Current research and innovation projects on the electrification of propulsion promise a profoundly renewed aeronautical landscape in the decades to come. This landscape will be highlighted by a greater diversity in the format and use of aircrafts. This diversity will depend in particular on the degree to which electricity is used as a propulsive energy source.
Hybrid electric propulsion:
Some aircraft will use micro-hybrid technologies. This involves combining current combustion engines with small intelligent electric motors, like the “start & stop” system already common in the automotive world. But in aeronautics, this technology allows the pilot to put one of the two engines on standby during the cruise phase. And when necessary, for example during acceleration, landing or an emergency maneuver, the engine on standby is reactivated at maximum power by an electric motor.
In other words, the hybridization technology will consist in developing more powerful thermoelectric systems, directly involved in the aircraft’s lift and propulsion, in addition to powering its non-propulsive functions.
Hybridization : an alternative to hydrogen
A few months ago, Airbus presented three hydrogen-powered aircraft concepts following the French government’s announcement of a €15 billion support plan for aeronautics in return for the launch of a green hydrogen-powered aircraft by 2035.
However, last February, the aircraft manufacturer also announced that it was working on hybrid electric propulsion technology as part of its plans to reduce CO2 emissions from its airliners. This is because hydrogen could initially only be used on small aircraft due to the problems of storing it in large quantities and filling the tanks, which requires liquefying the hydrogen and transporting its liquid state to the airports. The best option for the future replacement for the 150-seat A320 (Airbus’ best-selling model), which will probably enter service in the 2030s, would be a hybrid electric power solution. Hydrogen is only expected to power such large aircraft at a later time.

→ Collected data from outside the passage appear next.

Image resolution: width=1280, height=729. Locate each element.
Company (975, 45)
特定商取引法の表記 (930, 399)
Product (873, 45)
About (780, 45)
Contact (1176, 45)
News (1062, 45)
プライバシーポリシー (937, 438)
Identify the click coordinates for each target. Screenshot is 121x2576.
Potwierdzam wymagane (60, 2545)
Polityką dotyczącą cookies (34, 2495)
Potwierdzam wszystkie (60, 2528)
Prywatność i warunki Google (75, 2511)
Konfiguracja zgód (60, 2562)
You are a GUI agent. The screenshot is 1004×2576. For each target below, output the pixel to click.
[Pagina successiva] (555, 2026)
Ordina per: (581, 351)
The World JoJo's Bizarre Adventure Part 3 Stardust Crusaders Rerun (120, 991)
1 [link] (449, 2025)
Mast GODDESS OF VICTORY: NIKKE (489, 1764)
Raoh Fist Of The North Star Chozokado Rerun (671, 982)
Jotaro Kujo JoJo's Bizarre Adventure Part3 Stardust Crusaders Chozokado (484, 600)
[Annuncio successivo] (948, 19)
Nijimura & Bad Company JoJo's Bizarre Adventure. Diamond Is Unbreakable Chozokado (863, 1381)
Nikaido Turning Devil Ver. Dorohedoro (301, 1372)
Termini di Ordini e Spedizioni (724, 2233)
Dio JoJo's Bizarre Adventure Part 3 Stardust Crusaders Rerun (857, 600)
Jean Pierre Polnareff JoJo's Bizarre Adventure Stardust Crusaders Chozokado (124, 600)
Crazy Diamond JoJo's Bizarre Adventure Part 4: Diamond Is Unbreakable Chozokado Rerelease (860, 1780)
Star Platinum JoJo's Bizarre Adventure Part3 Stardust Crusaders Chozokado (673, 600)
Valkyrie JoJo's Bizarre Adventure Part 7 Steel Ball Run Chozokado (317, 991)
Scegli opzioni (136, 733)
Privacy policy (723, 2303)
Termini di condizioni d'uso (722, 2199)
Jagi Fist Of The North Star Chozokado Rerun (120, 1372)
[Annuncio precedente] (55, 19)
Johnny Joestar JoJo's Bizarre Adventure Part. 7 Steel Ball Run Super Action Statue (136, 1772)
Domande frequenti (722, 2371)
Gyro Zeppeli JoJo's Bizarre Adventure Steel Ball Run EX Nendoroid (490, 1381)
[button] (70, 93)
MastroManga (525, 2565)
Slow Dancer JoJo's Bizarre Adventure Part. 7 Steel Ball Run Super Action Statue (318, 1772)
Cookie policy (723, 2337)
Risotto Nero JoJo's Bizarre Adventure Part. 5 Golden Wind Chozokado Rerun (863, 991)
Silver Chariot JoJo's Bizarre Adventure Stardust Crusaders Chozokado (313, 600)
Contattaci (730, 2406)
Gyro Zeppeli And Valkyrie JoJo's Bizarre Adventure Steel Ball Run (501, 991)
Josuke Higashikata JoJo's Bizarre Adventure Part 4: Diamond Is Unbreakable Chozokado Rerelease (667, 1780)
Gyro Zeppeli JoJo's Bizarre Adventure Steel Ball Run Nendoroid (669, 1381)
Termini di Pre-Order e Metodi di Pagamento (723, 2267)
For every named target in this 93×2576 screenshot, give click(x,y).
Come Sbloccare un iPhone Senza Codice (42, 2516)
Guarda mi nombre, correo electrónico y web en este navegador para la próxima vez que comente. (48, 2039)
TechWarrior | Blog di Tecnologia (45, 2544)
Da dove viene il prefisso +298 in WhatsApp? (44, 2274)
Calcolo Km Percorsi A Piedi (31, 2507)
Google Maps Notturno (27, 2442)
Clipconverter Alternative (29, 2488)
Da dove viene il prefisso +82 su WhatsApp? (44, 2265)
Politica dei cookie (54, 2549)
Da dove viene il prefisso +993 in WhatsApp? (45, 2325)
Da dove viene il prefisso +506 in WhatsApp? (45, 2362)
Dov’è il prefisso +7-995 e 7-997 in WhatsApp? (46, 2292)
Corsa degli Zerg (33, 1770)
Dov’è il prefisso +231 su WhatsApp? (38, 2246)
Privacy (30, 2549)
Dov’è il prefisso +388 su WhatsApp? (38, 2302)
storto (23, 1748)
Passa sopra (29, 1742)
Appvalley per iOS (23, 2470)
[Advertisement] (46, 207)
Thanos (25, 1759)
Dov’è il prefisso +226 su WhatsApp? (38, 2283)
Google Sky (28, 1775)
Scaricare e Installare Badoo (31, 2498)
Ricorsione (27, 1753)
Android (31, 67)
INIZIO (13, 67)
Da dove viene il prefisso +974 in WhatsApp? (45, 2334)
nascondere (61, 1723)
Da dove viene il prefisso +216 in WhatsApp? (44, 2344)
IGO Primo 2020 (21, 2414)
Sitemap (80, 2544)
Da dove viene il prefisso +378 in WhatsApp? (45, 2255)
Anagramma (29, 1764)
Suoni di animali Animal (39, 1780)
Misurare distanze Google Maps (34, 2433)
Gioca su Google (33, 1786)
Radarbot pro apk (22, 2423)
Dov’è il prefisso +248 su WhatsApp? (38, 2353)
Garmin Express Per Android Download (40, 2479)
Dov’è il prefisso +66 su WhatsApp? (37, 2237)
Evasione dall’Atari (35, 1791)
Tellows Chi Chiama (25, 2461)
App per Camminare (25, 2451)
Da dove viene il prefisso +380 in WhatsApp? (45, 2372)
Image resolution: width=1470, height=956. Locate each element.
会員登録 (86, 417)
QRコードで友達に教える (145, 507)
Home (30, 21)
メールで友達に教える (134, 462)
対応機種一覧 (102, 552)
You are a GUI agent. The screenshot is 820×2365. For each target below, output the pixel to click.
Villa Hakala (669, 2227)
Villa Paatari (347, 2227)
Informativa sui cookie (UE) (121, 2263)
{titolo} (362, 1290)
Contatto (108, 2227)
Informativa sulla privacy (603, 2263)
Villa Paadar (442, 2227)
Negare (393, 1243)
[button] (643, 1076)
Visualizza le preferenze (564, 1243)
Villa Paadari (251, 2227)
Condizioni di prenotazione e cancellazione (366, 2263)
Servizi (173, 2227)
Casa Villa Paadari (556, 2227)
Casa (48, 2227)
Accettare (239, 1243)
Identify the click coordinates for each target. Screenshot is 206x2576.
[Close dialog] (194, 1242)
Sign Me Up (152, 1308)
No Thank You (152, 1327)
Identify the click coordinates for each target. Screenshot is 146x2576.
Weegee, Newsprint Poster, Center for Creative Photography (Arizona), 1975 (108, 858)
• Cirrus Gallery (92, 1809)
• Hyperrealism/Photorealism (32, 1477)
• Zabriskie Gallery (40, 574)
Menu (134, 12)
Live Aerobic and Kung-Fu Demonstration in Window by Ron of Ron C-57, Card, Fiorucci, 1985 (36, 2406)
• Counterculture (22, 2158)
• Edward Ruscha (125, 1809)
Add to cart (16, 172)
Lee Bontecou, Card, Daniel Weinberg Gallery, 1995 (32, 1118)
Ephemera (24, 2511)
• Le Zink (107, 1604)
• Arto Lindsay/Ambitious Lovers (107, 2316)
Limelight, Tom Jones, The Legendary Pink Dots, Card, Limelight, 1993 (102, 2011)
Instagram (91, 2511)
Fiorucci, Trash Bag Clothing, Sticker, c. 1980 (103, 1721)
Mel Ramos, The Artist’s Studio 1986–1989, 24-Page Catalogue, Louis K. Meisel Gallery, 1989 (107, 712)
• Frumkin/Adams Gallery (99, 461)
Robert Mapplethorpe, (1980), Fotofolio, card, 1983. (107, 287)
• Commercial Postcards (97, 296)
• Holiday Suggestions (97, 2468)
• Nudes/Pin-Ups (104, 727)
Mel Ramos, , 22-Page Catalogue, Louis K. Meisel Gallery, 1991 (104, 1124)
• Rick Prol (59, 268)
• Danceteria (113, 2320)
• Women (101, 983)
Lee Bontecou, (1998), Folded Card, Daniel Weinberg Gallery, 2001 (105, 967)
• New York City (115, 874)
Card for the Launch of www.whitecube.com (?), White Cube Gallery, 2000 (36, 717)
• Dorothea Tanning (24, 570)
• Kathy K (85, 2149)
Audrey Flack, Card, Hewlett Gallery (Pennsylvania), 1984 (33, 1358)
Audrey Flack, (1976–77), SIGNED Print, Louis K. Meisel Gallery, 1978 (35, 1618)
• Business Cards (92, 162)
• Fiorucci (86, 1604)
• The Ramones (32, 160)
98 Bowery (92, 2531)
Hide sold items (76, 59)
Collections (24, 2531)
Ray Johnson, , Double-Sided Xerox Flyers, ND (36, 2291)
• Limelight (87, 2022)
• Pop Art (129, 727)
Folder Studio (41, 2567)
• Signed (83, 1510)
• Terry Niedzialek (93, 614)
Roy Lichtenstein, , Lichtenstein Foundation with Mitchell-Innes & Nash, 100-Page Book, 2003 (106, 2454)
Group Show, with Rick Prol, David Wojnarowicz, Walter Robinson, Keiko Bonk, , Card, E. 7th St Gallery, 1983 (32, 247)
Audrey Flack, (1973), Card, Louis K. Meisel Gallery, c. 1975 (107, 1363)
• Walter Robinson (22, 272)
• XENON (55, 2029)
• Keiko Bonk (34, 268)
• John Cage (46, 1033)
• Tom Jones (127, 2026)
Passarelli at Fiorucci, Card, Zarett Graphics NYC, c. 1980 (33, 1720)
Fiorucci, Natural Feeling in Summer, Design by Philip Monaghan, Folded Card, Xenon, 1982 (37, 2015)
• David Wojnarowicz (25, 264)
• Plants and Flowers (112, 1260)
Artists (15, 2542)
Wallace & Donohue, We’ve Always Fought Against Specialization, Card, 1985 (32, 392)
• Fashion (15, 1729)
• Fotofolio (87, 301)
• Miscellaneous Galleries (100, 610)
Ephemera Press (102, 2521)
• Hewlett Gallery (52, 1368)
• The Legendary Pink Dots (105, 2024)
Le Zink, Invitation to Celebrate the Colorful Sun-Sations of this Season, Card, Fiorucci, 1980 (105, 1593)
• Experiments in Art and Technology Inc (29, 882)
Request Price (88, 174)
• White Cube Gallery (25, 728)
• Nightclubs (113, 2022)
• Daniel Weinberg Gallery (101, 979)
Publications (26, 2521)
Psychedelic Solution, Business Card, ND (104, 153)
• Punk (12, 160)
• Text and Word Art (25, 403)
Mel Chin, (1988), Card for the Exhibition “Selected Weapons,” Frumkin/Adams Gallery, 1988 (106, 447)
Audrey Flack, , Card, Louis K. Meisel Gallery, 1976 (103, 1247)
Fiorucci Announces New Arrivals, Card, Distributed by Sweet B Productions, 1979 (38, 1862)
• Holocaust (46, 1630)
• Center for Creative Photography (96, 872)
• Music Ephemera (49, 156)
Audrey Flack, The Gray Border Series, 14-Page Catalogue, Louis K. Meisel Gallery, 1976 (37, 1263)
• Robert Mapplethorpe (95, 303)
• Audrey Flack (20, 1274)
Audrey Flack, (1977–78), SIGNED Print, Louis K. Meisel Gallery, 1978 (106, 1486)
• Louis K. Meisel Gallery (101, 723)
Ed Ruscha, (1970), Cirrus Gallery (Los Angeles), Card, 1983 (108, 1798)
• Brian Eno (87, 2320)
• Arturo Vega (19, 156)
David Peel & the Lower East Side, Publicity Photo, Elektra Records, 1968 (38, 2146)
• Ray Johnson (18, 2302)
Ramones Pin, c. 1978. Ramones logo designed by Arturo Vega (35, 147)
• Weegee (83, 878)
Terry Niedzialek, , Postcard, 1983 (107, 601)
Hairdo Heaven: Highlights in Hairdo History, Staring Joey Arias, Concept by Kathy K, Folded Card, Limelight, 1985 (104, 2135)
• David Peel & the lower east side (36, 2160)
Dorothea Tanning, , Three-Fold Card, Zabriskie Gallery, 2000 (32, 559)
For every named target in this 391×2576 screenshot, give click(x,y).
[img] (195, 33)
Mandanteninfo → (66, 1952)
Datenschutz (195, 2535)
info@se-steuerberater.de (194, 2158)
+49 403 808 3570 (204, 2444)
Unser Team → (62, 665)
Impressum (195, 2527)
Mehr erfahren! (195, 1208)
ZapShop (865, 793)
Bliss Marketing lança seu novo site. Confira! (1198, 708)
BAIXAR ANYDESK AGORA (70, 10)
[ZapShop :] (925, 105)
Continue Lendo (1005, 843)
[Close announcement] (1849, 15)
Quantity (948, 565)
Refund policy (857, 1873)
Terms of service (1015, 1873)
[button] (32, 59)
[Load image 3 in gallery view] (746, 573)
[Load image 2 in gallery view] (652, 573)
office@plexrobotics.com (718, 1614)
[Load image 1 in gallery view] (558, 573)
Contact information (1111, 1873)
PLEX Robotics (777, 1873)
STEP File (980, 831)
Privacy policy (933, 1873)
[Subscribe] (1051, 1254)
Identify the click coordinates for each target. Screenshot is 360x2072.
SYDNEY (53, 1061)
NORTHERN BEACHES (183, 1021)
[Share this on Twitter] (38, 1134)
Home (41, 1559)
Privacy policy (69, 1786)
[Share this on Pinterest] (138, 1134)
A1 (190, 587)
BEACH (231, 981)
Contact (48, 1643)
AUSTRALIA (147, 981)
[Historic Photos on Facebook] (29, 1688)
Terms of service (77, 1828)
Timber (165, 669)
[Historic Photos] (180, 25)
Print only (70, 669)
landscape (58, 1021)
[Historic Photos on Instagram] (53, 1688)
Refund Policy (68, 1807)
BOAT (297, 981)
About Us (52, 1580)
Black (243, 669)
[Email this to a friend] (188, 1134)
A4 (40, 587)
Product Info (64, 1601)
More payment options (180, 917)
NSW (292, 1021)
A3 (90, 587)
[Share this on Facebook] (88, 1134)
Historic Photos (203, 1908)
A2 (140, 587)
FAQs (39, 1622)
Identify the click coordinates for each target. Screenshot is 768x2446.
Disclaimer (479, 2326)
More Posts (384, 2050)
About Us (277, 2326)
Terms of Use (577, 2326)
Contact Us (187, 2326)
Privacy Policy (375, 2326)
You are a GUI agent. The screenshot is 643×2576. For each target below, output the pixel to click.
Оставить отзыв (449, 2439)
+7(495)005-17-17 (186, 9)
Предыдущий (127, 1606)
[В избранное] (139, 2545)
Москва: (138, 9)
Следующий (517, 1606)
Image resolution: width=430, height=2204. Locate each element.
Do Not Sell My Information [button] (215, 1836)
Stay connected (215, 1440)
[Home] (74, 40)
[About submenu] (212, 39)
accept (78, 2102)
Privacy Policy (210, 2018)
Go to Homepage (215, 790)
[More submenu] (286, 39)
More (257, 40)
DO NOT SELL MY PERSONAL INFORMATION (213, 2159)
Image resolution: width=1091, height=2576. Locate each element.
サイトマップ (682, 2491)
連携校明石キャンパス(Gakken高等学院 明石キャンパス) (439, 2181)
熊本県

To apply the hybridization option, Airbus would use a Daher-Socata TBM 900 turboprop to study distributed propulsion by a standard engine complemented by electric motors mounted on the wings.
100% electric propulsion:
The ultimate step in the process will be 100 percent electric propulsion, in which the combustion engine disappears entirely in favor of a purely electric primary energy source. Projects exploring all these possibilities are multiplying around the world, from established industry players like Safran and Airbus to start-ups. In fact, Wright Electric and its partner EasyJet are aiming to fly a 186-seat electric aircraft by 2030.
However, there are challenges to this type of propulsion. One of the hurdles to overcome is obtaining certification for this type of aircraft, as we would be unable to accept a system in which there is a risk of the batteries catching fire. The 737 MAX tragedies have reminded us of the challenges of aviation safety.